Data items:
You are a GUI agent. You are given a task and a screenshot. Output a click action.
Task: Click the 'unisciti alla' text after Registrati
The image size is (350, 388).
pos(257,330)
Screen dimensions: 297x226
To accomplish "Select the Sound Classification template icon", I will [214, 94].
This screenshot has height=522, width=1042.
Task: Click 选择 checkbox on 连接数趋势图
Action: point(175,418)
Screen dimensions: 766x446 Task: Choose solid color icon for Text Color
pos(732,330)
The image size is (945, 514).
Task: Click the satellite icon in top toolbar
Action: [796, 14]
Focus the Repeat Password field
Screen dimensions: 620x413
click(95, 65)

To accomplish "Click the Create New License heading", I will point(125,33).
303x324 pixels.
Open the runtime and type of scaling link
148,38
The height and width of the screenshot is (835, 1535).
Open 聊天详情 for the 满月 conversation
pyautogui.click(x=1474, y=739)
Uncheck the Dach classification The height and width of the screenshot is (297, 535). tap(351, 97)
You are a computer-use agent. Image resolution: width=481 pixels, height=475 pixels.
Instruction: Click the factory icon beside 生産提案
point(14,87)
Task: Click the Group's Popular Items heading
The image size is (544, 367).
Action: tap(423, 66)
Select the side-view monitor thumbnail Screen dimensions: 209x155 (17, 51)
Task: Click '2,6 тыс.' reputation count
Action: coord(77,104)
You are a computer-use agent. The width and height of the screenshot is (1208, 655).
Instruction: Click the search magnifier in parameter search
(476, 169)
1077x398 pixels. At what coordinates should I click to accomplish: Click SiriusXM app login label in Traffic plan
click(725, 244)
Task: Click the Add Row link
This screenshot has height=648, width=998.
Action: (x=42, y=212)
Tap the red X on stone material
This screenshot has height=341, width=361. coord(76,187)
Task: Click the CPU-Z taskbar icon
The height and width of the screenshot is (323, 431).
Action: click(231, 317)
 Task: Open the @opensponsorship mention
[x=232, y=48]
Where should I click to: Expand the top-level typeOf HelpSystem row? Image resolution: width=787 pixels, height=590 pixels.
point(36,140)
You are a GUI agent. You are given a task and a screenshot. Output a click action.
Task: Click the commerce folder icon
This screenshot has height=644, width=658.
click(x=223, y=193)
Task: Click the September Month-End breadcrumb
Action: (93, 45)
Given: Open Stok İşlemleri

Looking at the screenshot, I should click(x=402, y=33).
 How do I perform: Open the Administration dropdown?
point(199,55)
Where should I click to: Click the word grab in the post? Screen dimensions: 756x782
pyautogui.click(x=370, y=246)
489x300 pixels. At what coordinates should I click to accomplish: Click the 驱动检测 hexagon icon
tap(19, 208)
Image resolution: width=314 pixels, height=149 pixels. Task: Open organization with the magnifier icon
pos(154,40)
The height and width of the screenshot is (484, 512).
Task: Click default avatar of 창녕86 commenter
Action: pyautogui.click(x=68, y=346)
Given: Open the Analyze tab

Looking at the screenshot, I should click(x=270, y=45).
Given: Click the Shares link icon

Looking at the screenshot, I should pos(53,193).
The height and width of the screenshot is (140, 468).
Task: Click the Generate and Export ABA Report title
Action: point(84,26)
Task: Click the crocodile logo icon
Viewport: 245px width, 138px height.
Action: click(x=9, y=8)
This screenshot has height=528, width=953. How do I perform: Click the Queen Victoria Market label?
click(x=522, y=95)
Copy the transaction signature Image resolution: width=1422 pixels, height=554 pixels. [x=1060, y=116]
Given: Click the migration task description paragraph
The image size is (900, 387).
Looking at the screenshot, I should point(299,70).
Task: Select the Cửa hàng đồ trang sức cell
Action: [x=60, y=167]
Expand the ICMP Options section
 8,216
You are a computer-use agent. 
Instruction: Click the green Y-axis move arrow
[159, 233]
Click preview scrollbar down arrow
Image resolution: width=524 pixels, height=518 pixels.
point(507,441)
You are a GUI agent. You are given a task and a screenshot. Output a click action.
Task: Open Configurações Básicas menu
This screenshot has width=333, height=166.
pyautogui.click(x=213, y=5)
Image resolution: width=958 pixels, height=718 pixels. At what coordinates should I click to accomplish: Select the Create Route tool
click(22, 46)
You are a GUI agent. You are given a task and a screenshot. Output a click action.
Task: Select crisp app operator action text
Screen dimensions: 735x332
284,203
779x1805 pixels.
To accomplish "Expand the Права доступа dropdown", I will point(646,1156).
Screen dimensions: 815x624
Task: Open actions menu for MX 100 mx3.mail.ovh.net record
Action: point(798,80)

YOUR ASSIGNMENT
For every line of the records with the string "heading", add one to a tally; give the final tally alone.

ANSWER SECTION
2